> _Source text_:

— start —

Consequentially, the recognition level of the pedestrians and the
obstacles becomes extremely low. Therefore, it is necessary to
mount a large-sized reflection mirror in order to enlarge the
mirror image and enhance the recognition level. However, an
increase in the size of the reflection mirror causes an increase in
the wind pressure to the reflection mirror, which results in an
increase in the air resistance. As a result, fuel consumption of
the vehicle is increased. Furthermore, depending on the attaching
position or posture of the reflection mirror, the running position
of the following car capable of recognizing the mirror image of the
reflection mirror is designated, and it becomes impossible to
recognize the mirror image of the reflection mirror at the
positions other than the designated running position. Therefore,
the effect of using it is ruined. Furthermore, the driver of the
following vehicle may be dazzled because the reflected light from
the reflection mirror is too strong under the backlight condition
of the sun or the like, so that it raises an issue in terms of the
safety.
SUMMARY OF THE INVENTION
[0007] The object of the present invention therefore is to enable a
driver of a following vehicle whose sight ahead the vehicle is
blocked to drive safely according to a display of an onboard
display apparatus that is loaded on a leading vehicle, without
influencing the fuel consumption of the leading vehicle.
[0008] In order to achieve the aforementioned object of the present
invention, the onboard imaging apparatus according to the present
invention comprises:
[0009] an onboard imaging camera for picking up an image of sight
ahead a vehicle; and
[0010] an onboard display device for displaying a picked-up image
that is picked up by the onboard imaging camera, wherein
[0011] the onboard display device is arranged at such a position of
the vehicle that it can be visually recognized from a following
vehicle.

— end —

> _Data listing_:

— start —

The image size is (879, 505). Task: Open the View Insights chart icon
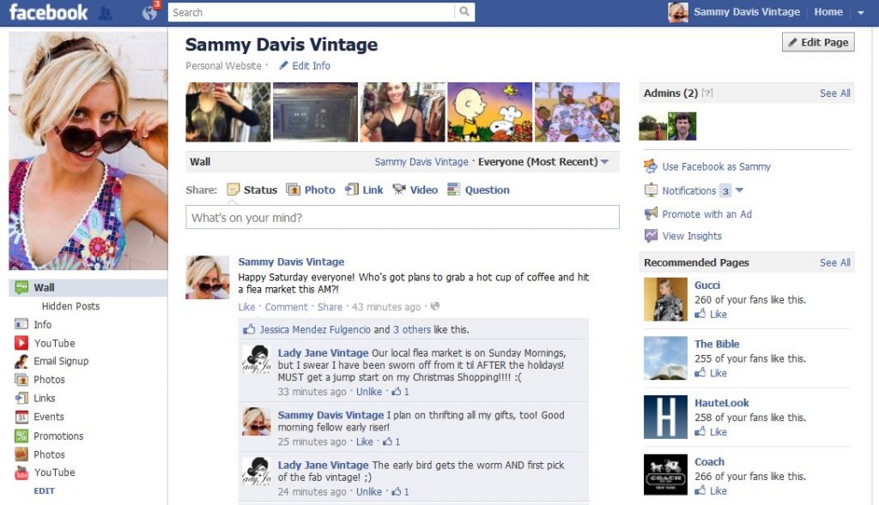651,236
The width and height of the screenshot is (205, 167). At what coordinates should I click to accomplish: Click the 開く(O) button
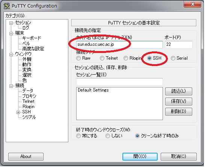pyautogui.click(x=140, y=156)
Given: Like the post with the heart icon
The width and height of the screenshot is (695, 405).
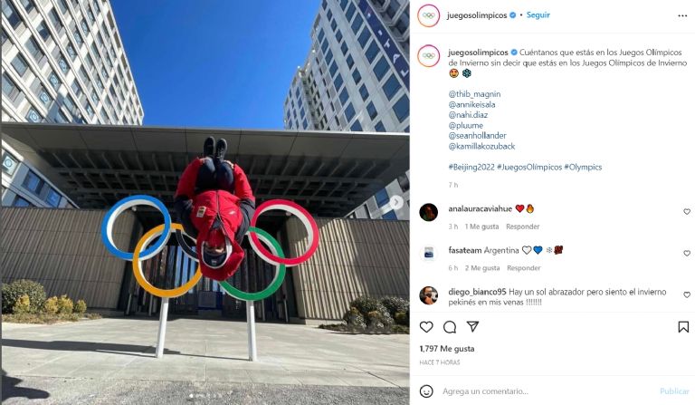Looking at the screenshot, I should (426, 327).
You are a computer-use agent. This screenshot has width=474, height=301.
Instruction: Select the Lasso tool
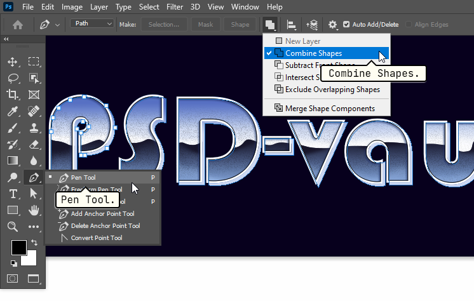[13, 78]

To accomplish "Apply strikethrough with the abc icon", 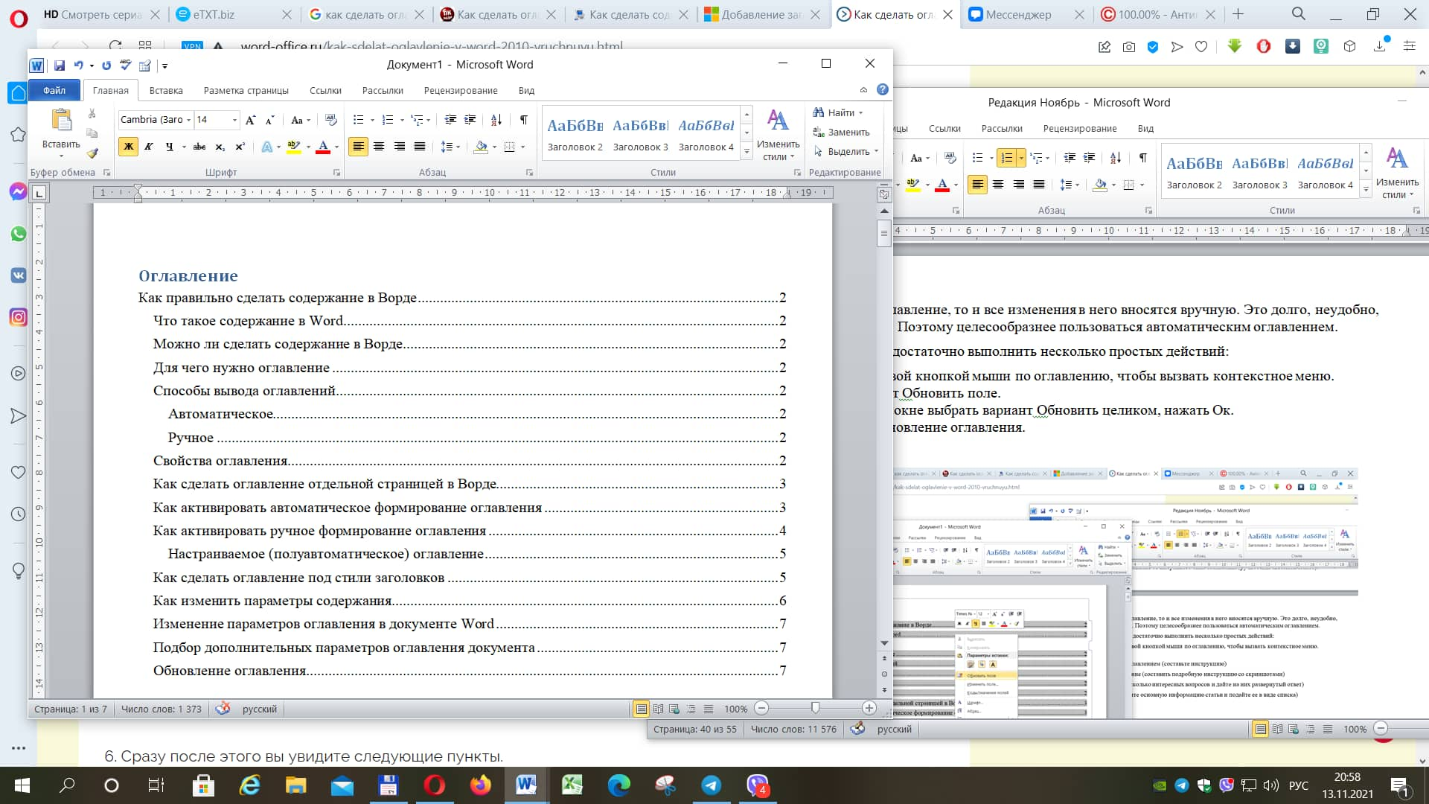I will click(x=199, y=147).
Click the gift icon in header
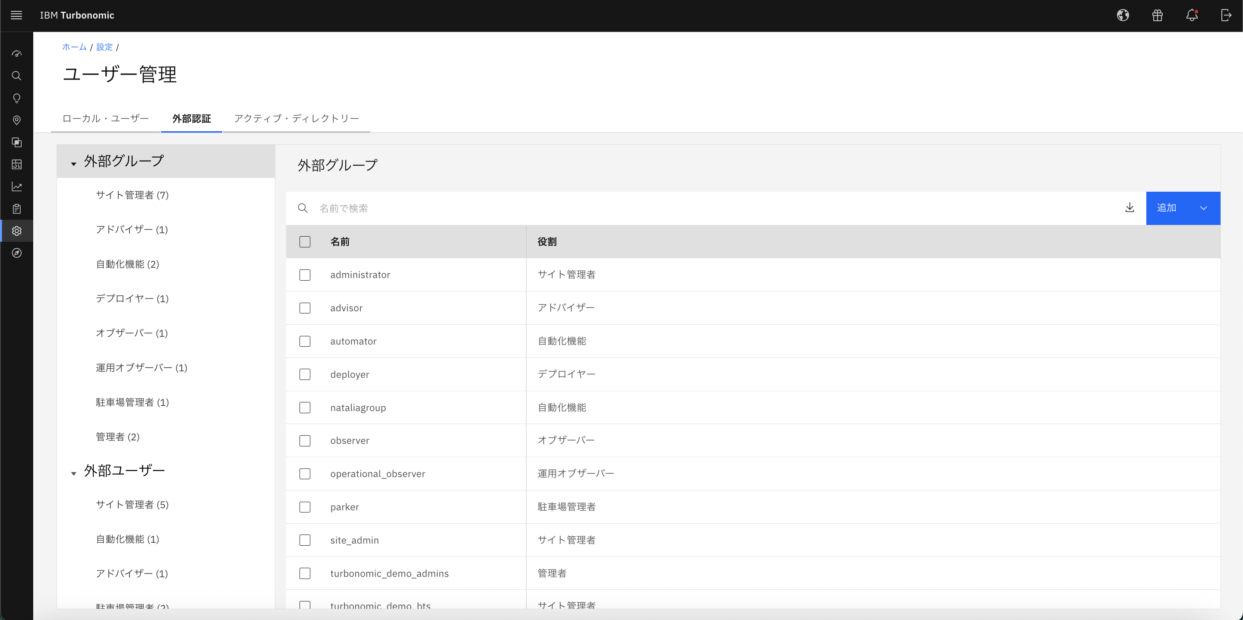 click(1157, 15)
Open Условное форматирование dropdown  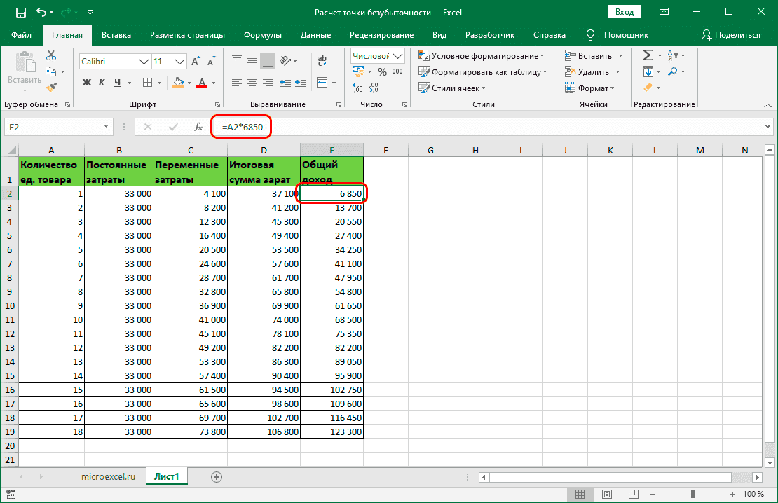[482, 56]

— end —

> _Set task A_:
Repeat, word for word, everything in the patent passage on onboard imaging from "SUMMARY OF THE" down to "the leading vehicle.".
> _Set task B_:
Pick up the patent passage on the onboard imaging apparatus and continue it from the point where it stops.

> _Exercise response A_:
SUMMARY OF THE INVENTION
[0007] The object of the present invention therefore is to enable a
driver of a following vehicle whose sight ahead the vehicle is
blocked to drive safely according to a display of an onboard
display apparatus that is loaded on a leading vehicle, without
influencing the fuel consumption of the leading vehicle.

> _Exercise response B_:
[0012] The present invention displays the picked-up image of the
sight ahead the vehicle on the onboard display device. Thus, driver
of the following vehicle can recognize the image of the sight ahead
the vehicle without causing an inconvenience, e.g. an increase in
the fuel consumption of the vehicle due to an increase of the wind
pressure, unlike the conventional cases where the reflection
mirrors are used. Further, the picked-up images displayed on the
onboard display device can be visually recognized from many
following vehicles, so that the effect of using it is tremendously
enhanced. Furthermore, the drivers of the following vehicles can
easily recognize the picked-up images of the sight ahead the
vehicles, which are displayed on the onboard display device, even
under a backlight condition.
[0013] As a preferable embodiment of the present invention, the
onboard imaging apparatus further comprises an image processor for
generating an image signal based on the picked-up image of the
sight ahead the vehicle, which is picked up by the onboard imaging
camera, wherein
[0014] the onboard display device displays an image based on the
image signal generated by the image processor.
[0015] Another preferable embodiment of the present invention is
that the onboard imaging camera can adjust a field angle of the
picked-up image in the onboard imaging apparatus; and
[0016] the onboard imaging camera adjusts the field angle in such a
manner that size of a subject in front of the vehicle becomes
consistent with size of the subject displayed on the onboard
display device when it is viewed from the following vehicle.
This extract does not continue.